──────── Excerpted data

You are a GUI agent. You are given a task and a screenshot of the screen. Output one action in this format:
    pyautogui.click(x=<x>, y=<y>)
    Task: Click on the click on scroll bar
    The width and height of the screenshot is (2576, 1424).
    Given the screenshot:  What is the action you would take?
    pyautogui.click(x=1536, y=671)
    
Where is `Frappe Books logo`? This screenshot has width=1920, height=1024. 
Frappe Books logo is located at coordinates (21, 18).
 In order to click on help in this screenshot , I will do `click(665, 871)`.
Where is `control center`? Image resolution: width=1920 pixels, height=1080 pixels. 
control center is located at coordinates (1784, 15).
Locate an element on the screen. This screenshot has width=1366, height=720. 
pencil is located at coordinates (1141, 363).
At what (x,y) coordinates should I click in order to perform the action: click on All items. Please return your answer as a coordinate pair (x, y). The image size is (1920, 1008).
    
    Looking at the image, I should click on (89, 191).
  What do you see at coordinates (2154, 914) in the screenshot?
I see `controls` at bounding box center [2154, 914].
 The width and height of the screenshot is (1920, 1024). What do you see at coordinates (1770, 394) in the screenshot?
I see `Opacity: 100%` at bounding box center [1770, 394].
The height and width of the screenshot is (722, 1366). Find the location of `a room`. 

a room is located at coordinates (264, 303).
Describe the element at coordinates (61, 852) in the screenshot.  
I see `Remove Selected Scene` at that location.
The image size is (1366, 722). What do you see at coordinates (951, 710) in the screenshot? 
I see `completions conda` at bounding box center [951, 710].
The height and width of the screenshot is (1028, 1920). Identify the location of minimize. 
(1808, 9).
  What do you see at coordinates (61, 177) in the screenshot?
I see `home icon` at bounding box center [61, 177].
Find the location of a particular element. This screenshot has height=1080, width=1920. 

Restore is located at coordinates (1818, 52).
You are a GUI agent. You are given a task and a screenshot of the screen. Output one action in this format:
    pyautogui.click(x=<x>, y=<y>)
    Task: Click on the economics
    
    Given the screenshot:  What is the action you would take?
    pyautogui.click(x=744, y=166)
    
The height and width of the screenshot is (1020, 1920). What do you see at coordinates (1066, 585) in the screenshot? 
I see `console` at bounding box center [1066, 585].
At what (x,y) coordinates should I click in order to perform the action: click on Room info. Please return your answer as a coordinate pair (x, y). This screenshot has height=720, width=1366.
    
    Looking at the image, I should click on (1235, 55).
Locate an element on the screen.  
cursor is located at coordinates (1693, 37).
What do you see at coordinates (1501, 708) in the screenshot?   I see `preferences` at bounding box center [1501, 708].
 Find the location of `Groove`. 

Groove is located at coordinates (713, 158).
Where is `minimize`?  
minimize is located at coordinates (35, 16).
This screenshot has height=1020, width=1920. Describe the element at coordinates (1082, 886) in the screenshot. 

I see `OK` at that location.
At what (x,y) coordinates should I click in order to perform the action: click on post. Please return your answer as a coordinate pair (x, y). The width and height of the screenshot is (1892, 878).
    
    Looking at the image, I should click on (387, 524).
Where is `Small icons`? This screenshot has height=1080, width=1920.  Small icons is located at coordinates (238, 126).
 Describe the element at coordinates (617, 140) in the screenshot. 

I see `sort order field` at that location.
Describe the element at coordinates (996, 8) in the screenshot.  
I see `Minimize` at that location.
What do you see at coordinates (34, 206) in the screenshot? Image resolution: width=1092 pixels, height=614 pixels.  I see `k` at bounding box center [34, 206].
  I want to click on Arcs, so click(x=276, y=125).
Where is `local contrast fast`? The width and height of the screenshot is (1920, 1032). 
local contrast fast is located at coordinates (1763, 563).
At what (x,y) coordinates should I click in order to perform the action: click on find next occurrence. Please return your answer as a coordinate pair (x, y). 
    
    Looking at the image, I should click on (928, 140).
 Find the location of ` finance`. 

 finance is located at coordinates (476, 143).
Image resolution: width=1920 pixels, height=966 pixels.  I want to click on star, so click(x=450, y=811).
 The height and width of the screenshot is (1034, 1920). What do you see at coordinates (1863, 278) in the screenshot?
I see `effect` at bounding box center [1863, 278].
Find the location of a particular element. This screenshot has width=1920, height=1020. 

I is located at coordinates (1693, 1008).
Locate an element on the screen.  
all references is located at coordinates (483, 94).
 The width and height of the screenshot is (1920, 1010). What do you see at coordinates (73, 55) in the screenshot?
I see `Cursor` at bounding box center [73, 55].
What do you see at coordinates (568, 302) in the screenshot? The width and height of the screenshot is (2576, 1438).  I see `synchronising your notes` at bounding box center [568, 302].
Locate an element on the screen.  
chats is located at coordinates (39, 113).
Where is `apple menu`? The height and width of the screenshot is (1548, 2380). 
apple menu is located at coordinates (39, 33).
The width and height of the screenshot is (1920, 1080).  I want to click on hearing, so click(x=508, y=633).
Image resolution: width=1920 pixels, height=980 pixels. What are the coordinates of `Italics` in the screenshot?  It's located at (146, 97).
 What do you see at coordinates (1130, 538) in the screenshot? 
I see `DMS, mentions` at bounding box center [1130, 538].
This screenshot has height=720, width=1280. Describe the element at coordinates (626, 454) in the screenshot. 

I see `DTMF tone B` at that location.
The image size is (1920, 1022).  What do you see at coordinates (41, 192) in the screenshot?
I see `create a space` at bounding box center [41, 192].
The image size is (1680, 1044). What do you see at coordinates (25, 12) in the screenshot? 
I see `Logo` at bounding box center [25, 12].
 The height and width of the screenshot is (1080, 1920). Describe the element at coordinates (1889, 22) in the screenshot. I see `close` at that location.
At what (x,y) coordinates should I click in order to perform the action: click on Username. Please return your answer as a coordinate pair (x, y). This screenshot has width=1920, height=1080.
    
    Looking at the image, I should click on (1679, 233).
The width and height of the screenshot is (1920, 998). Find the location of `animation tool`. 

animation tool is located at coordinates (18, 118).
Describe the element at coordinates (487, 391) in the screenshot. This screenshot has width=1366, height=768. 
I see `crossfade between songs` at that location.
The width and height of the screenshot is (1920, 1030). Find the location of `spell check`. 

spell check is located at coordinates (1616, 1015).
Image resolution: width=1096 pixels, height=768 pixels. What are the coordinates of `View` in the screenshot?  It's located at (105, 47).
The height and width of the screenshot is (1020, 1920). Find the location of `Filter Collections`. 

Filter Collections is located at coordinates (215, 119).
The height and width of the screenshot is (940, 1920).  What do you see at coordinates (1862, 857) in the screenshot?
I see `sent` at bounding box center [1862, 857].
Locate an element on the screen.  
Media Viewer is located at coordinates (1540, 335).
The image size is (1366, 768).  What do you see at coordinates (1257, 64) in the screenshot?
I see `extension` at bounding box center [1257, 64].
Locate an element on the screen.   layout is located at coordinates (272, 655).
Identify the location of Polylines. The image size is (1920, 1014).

────────────────

Work to do –
Put the data above into a Markdown table with the columns "No." and "Line". Give each line of the data its own numbered row, and leave out blank lines.

Worked solution –
| No. | Line |
|---|---|
| 1 | You are a GUI agent. You are given a task and a screenshot of the screen. Output one action in this format: |
| 2 |     pyautogui.click(x=<x>, y=<y>) |
| 3 |     Task: Click on the click on scroll bar |
| 4 |     The width and height of the screenshot is (2576, 1424). |
| 5 |     Given the screenshot:  What is the action you would take? |
| 6 |     pyautogui.click(x=1536, y=671) |
| 7 | Where is `Frappe Books logo`? This screenshot has width=1920, height=1024.  |
| 8 | Frappe Books logo is located at coordinates (21, 18). |
| 9 |  In order to click on help in this screenshot , I will do `click(665, 871)`. |
| 10 | Where is `control center`? Image resolution: width=1920 pixels, height=1080 pixels.  |
| 11 | control center is located at coordinates (1784, 15). |
| 12 | Locate an element on the screen. This screenshot has width=1366, height=720.  |
| 13 | pencil is located at coordinates (1141, 363). |
| 14 | At what (x,y) coordinates should I click in order to perform the action: click on All items. Please return your answer as a coordinate pair (x, y). The image size is (1920, 1008). |
| 15 |     Looking at the image, I should click on (89, 191). |
| 16 |   What do you see at coordinates (2154, 914) in the screenshot? |
| 17 | I see `controls` at bounding box center [2154, 914]. |
| 18 |  The width and height of the screenshot is (1920, 1024). What do you see at coordinates (1770, 394) in the screenshot? |
| 19 | I see `Opacity: 100%` at bounding box center [1770, 394]. |
| 20 | The height and width of the screenshot is (722, 1366). Find the location of `a room`.  |
| 21 | a room is located at coordinates (264, 303). |
| 22 | Describe the element at coordinates (61, 852) in the screenshot.   |
| 23 | I see `Remove Selected Scene` at that location. |
| 24 | The image size is (1366, 722). What do you see at coordinates (951, 710) in the screenshot?  |
| 25 | I see `completions conda` at bounding box center [951, 710]. |
| 26 | The height and width of the screenshot is (1028, 1920). Identify the location of minimize.  |
| 27 | (1808, 9). |
| 28 |   What do you see at coordinates (61, 177) in the screenshot? |
| 29 | I see `home icon` at bounding box center [61, 177]. |
| 30 | Find the location of a particular element. This screenshot has height=1080, width=1920.  |
| 31 | Restore is located at coordinates (1818, 52). |
| 32 | You are a GUI agent. You are given a task and a screenshot of the screen. Output one action in this format: |
| 33 |     pyautogui.click(x=<x>, y=<y>) |
| 34 |     Task: Click on the economics |
| 35 |     Given the screenshot:  What is the action you would take? |
| 36 |     pyautogui.click(x=744, y=166) |
| 37 | The height and width of the screenshot is (1020, 1920). What do you see at coordinates (1066, 585) in the screenshot?  |
| 38 | I see `console` at bounding box center [1066, 585]. |
| 39 | At what (x,y) coordinates should I click in order to perform the action: click on Room info. Please return your answer as a coordinate pair (x, y). This screenshot has height=720, width=1366. |
| 40 |     Looking at the image, I should click on (1235, 55). |
| 41 | Locate an element on the screen.   |
| 42 | cursor is located at coordinates (1693, 37). |
| 43 | What do you see at coordinates (1501, 708) in the screenshot?   I see `preferences` at bounding box center [1501, 708]. |
| 44 |  Find the location of `Groove`.  |
| 45 | Groove is located at coordinates (713, 158). |
| 46 | Where is `minimize`?   |
| 47 | minimize is located at coordinates (35, 16). |
| 48 | This screenshot has height=1020, width=1920. Describe the element at coordinates (1082, 886) in the screenshot.  |
| 49 | I see `OK` at that location. |
| 50 | At what (x,y) coordinates should I click in order to perform the action: click on post. Please return your answer as a coordinate pair (x, y). The width and height of the screenshot is (1892, 878). |
| 51 |     Looking at the image, I should click on (387, 524). |
| 52 | Where is `Small icons`? This screenshot has height=1080, width=1920.  Small icons is located at coordinates (238, 126). |
| 53 |  Describe the element at coordinates (617, 140) in the screenshot.  |
| 54 | I see `sort order field` at that location. |
| 55 | Describe the element at coordinates (996, 8) in the screenshot.   |
| 56 | I see `Minimize` at that location. |
| 57 | What do you see at coordinates (34, 206) in the screenshot? Image resolution: width=1092 pixels, height=614 pixels.  I see `k` at bounding box center [34, 206]. |
| 58 |   I want to click on Arcs, so click(x=276, y=125). |
| 59 | Where is `local contrast fast`? The width and height of the screenshot is (1920, 1032).  |
| 60 | local contrast fast is located at coordinates (1763, 563). |
| 61 | At what (x,y) coordinates should I click in order to perform the action: click on find next occurrence. Please return your answer as a coordinate pair (x, y).  |
| 62 |     Looking at the image, I should click on (928, 140). |
| 63 |  Find the location of ` finance`.  |
| 64 |  finance is located at coordinates (476, 143). |
| 65 | Image resolution: width=1920 pixels, height=966 pixels.  I want to click on star, so click(x=450, y=811). |
| 66 |  The height and width of the screenshot is (1034, 1920). What do you see at coordinates (1863, 278) in the screenshot? |
| 67 | I see `effect` at bounding box center [1863, 278]. |
| 68 | Find the location of a particular element. This screenshot has width=1920, height=1020.  |
| 69 | I is located at coordinates (1693, 1008). |
| 70 | Locate an element on the screen.   |
| 71 | all references is located at coordinates (483, 94). |
| 72 |  The width and height of the screenshot is (1920, 1010). What do you see at coordinates (73, 55) in the screenshot? |
| 73 | I see `Cursor` at bounding box center [73, 55]. |
| 74 | What do you see at coordinates (568, 302) in the screenshot? The width and height of the screenshot is (2576, 1438).  I see `synchronising your notes` at bounding box center [568, 302]. |
| 75 | Locate an element on the screen.   |
| 76 | chats is located at coordinates (39, 113). |
| 77 | Where is `apple menu`? The height and width of the screenshot is (1548, 2380).  |
| 78 | apple menu is located at coordinates (39, 33). |
| 79 | The width and height of the screenshot is (1920, 1080).  I want to click on hearing, so click(x=508, y=633). |
| 80 | Image resolution: width=1920 pixels, height=980 pixels. What are the coordinates of `Italics` in the screenshot?  It's located at (146, 97). |
| 81 |  What do you see at coordinates (1130, 538) in the screenshot?  |
| 82 | I see `DMS, mentions` at bounding box center [1130, 538]. |
| 83 | This screenshot has height=720, width=1280. Describe the element at coordinates (626, 454) in the screenshot.  |
| 84 | I see `DTMF tone B` at that location. |
| 85 | The image size is (1920, 1022).  What do you see at coordinates (41, 192) in the screenshot? |
| 86 | I see `create a space` at bounding box center [41, 192]. |
| 87 | The image size is (1680, 1044). What do you see at coordinates (25, 12) in the screenshot?  |
| 88 | I see `Logo` at bounding box center [25, 12]. |
| 89 |  The height and width of the screenshot is (1080, 1920). Describe the element at coordinates (1889, 22) in the screenshot. I see `close` at that location. |
| 90 | At what (x,y) coordinates should I click in order to perform the action: click on Username. Please return your answer as a coordinate pair (x, y). This screenshot has width=1920, height=1080. |
| 91 |     Looking at the image, I should click on (1679, 233). |
| 92 | The width and height of the screenshot is (1920, 998). Find the location of `animation tool`.  |
| 93 | animation tool is located at coordinates (18, 118). |
| 94 | Describe the element at coordinates (487, 391) in the screenshot. This screenshot has width=1366, height=768.  |
| 95 | I see `crossfade between songs` at that location. |
| 96 | The width and height of the screenshot is (1920, 1030). Find the location of `spell check`.  |
| 97 | spell check is located at coordinates (1616, 1015). |
| 98 | Image resolution: width=1096 pixels, height=768 pixels. What are the coordinates of `View` in the screenshot?  It's located at (105, 47). |
| 99 | The height and width of the screenshot is (1020, 1920). Find the location of `Filter Collections`.  |
| 100 | Filter Collections is located at coordinates (215, 119). |
| 101 | The height and width of the screenshot is (940, 1920).  What do you see at coordinates (1862, 857) in the screenshot? |
| 102 | I see `sent` at bounding box center [1862, 857]. |
| 103 | Locate an element on the screen.   |
| 104 | Media Viewer is located at coordinates (1540, 335). |
| 105 | The image size is (1366, 768).  What do you see at coordinates (1257, 64) in the screenshot? |
| 106 | I see `extension` at bounding box center [1257, 64]. |
| 107 | Locate an element on the screen.   layout is located at coordinates (272, 655). |
| 108 | Identify the location of Polylines. The image size is (1920, 1014). |